══ DATA FOR THIS TASK

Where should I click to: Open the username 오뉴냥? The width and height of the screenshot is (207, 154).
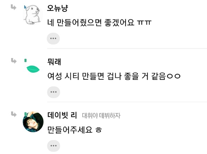pos(58,8)
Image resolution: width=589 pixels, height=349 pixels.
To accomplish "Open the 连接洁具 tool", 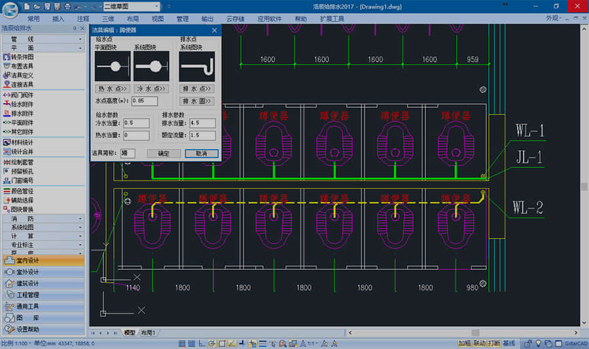I will coord(22,84).
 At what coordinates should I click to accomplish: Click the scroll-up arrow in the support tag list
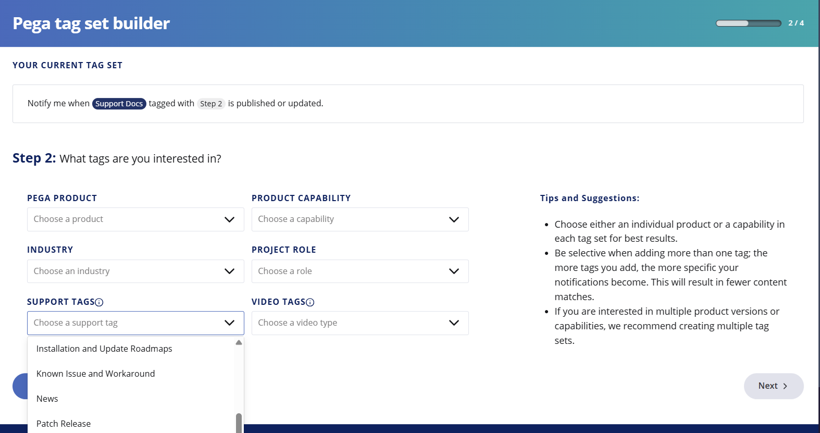point(239,343)
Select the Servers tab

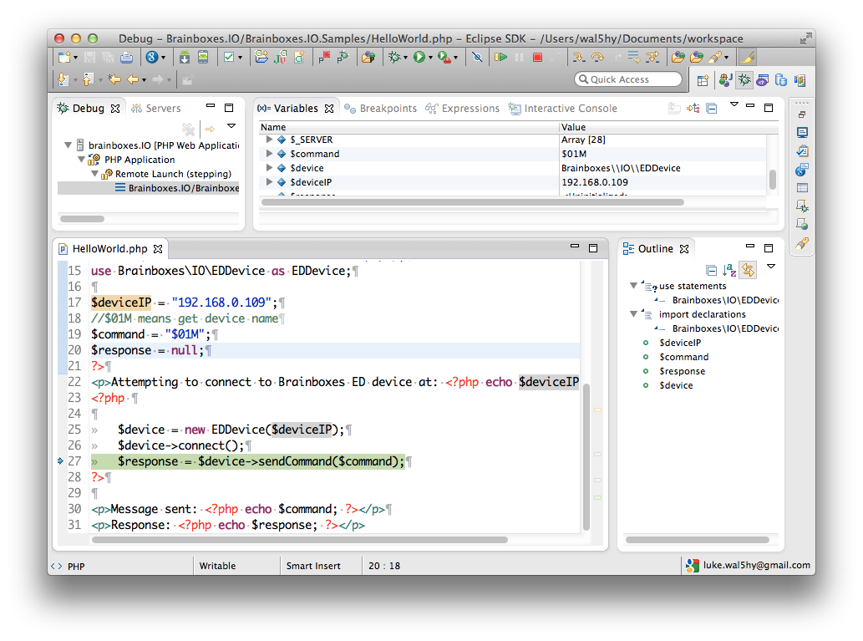[164, 108]
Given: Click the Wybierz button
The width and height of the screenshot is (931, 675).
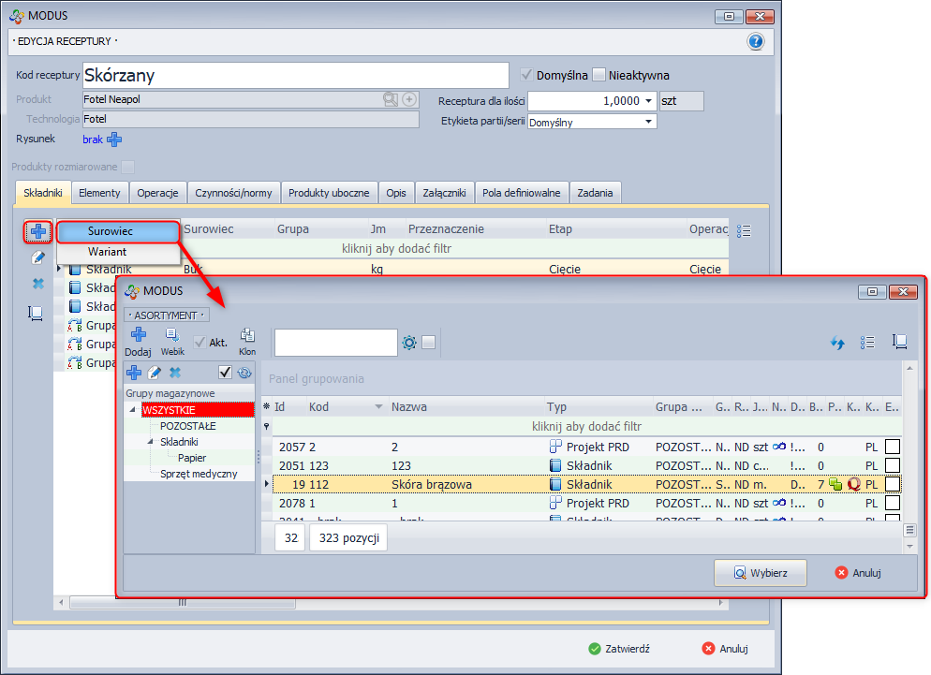Looking at the screenshot, I should point(760,573).
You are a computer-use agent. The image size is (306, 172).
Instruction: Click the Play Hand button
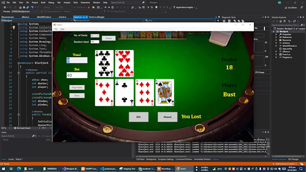pyautogui.click(x=77, y=88)
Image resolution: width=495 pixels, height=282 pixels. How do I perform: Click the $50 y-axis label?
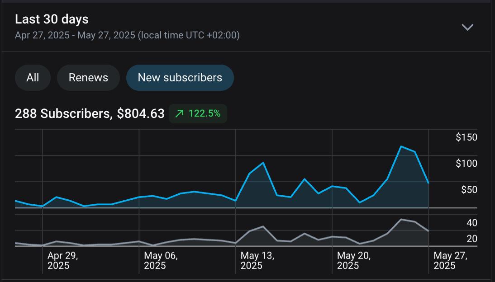(469, 190)
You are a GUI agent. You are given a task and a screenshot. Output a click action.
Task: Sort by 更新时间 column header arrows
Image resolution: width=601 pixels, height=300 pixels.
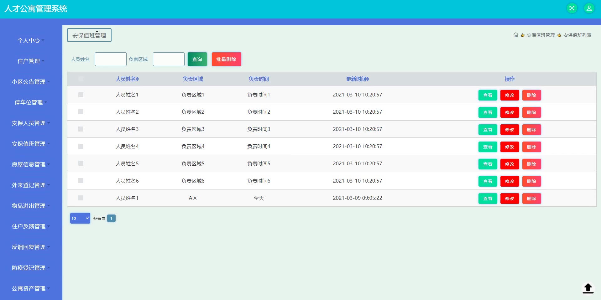point(368,79)
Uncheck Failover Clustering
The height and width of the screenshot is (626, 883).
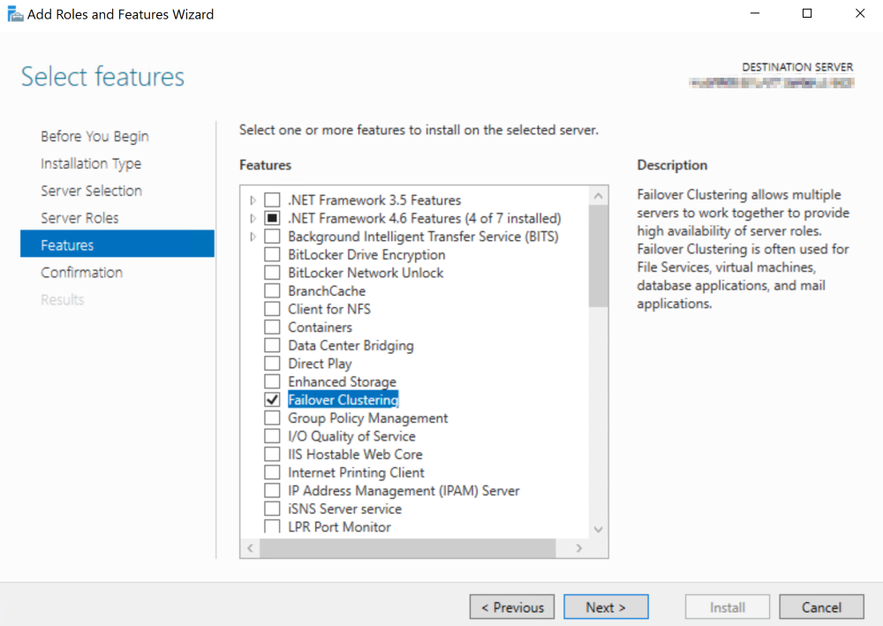tap(273, 399)
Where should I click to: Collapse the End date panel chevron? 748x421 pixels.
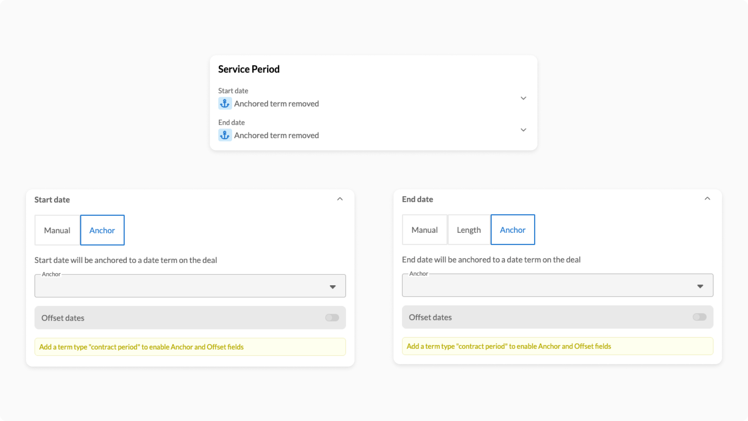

════

WHAT IS REQUIRED: Would you please print only the lines running from the one with "Uncheck Failover Clustering" to the final line of the entries above, exactly as written and without pictures?

RESPONSE BELOW:
Uncheck Failover Clustering
The height and width of the screenshot is (626, 883).
tap(273, 399)
Where should I click to: Collapse the End date panel chevron? 748x421 pixels.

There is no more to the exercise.